WHAT YOU SHOULD DO: Each line of the records needs to come back exactly as written.

*** DATA EXCERPTS ***

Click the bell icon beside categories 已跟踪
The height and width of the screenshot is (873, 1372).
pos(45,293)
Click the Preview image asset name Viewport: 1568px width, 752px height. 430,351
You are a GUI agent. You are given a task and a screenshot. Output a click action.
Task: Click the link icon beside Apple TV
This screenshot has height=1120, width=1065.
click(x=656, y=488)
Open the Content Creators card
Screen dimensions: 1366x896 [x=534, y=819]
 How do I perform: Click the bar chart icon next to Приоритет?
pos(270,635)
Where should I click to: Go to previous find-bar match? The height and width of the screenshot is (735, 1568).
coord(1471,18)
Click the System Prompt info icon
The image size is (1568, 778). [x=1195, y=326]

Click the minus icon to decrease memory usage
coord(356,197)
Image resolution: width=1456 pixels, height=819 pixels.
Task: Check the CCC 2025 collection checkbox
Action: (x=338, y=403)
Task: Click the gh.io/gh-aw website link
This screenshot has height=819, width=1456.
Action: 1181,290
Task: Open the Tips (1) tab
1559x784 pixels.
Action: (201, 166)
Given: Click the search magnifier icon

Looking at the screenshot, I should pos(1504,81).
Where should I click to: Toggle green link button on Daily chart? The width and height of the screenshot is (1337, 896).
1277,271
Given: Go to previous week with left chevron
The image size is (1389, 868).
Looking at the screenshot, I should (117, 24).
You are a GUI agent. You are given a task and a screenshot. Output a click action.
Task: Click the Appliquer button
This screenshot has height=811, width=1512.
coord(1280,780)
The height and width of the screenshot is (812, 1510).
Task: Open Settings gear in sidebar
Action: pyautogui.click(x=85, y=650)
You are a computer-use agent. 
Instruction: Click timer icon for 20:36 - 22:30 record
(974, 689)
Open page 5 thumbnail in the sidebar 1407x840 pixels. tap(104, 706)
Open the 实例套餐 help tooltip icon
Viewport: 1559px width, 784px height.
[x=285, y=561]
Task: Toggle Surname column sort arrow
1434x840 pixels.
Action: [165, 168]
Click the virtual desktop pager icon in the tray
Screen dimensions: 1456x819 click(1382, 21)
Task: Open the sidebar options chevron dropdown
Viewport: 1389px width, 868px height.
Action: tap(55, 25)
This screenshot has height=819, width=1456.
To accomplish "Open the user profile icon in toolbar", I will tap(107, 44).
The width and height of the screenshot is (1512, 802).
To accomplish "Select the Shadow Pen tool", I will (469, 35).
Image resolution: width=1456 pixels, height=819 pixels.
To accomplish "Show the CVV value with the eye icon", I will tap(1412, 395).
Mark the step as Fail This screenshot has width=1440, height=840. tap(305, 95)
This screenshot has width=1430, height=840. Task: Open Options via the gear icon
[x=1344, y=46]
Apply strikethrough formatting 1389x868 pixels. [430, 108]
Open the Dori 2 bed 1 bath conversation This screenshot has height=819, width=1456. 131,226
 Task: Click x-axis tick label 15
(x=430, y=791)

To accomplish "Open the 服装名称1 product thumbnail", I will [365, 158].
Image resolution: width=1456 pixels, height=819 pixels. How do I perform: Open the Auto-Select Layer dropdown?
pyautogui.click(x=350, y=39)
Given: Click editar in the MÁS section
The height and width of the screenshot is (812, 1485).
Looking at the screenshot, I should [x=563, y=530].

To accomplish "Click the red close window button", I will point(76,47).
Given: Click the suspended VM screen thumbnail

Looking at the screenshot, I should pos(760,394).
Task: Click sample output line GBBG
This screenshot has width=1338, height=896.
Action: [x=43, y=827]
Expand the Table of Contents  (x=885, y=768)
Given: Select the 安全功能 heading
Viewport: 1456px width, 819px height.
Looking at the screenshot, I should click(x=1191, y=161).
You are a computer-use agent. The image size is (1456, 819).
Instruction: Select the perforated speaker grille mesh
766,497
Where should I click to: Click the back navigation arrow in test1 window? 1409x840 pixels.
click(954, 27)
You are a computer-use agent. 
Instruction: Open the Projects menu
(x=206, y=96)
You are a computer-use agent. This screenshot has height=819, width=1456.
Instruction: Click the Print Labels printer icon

*** End of DATA EXCERPTS ***

EXERCISE OUTPUT:
Click the bell icon beside categories 已跟踪
The height and width of the screenshot is (873, 1372).
pos(45,293)
Click the Preview image asset name Viewport: 1568px width, 752px height. 430,351
You are a GUI agent. You are given a task and a screenshot. Output a click action.
Task: Click the link icon beside Apple TV
This screenshot has height=1120, width=1065.
click(x=656, y=488)
Open the Content Creators card
Screen dimensions: 1366x896 [x=534, y=819]
 How do I perform: Click the bar chart icon next to Приоритет?
pos(270,635)
Where should I click to: Go to previous find-bar match? The height and width of the screenshot is (735, 1568).
coord(1471,18)
Click the System Prompt info icon
The image size is (1568, 778). [x=1195, y=326]

Click the minus icon to decrease memory usage
coord(356,197)
Image resolution: width=1456 pixels, height=819 pixels.
Task: Check the CCC 2025 collection checkbox
Action: (x=338, y=403)
Task: Click the gh.io/gh-aw website link
This screenshot has height=819, width=1456.
Action: 1181,290
Task: Open the Tips (1) tab
1559x784 pixels.
Action: (201, 166)
Given: Click the search magnifier icon

Looking at the screenshot, I should pos(1504,81).
Where should I click to: Toggle green link button on Daily chart? The width and height of the screenshot is (1337, 896).
1277,271
Given: Go to previous week with left chevron
The image size is (1389, 868).
Looking at the screenshot, I should (117, 24).
You are a GUI agent. You are given a task and a screenshot. Output a click action.
Task: Click the Appliquer button
This screenshot has height=811, width=1512.
coord(1280,780)
The height and width of the screenshot is (812, 1510).
Task: Open Settings gear in sidebar
Action: pyautogui.click(x=85, y=650)
You are a computer-use agent. 
Instruction: Click timer icon for 20:36 - 22:30 record
(974, 689)
Open page 5 thumbnail in the sidebar 1407x840 pixels. tap(104, 706)
Open the 实例套餐 help tooltip icon
Viewport: 1559px width, 784px height.
[x=285, y=561]
Task: Toggle Surname column sort arrow
1434x840 pixels.
Action: [165, 168]
Click the virtual desktop pager icon in the tray
Screen dimensions: 1456x819 click(1382, 21)
Task: Open the sidebar options chevron dropdown
Viewport: 1389px width, 868px height.
Action: tap(55, 25)
This screenshot has height=819, width=1456.
To accomplish "Open the user profile icon in toolbar", I will tap(107, 44).
The width and height of the screenshot is (1512, 802).
To accomplish "Select the Shadow Pen tool", I will (469, 35).
Image resolution: width=1456 pixels, height=819 pixels.
To accomplish "Show the CVV value with the eye icon", I will tap(1412, 395).
Mark the step as Fail This screenshot has width=1440, height=840. tap(305, 95)
This screenshot has width=1430, height=840. Task: Open Options via the gear icon
[x=1344, y=46]
Apply strikethrough formatting 1389x868 pixels. [430, 108]
Open the Dori 2 bed 1 bath conversation This screenshot has height=819, width=1456. 131,226
 Task: Click x-axis tick label 15
(x=430, y=791)

To accomplish "Open the 服装名称1 product thumbnail", I will [365, 158].
Image resolution: width=1456 pixels, height=819 pixels. How do I perform: Open the Auto-Select Layer dropdown?
pyautogui.click(x=350, y=39)
Given: Click editar in the MÁS section
The height and width of the screenshot is (812, 1485).
Looking at the screenshot, I should [x=563, y=530].

To accomplish "Click the red close window button", I will point(76,47).
Given: Click the suspended VM screen thumbnail

Looking at the screenshot, I should pos(760,394).
Task: Click sample output line GBBG
This screenshot has width=1338, height=896.
Action: [x=43, y=827]
Expand the Table of Contents  (x=885, y=768)
Given: Select the 安全功能 heading
Viewport: 1456px width, 819px height.
Looking at the screenshot, I should click(x=1191, y=161).
You are a computer-use agent. The image size is (1456, 819).
Instruction: Select the perforated speaker grille mesh
766,497
Where should I click to: Click the back navigation arrow in test1 window? 1409x840 pixels.
click(954, 27)
You are a computer-use agent. 
Instruction: Open the Projects menu
(x=206, y=96)
You are a computer-use agent. This screenshot has height=819, width=1456.
Instruction: Click the Print Labels printer icon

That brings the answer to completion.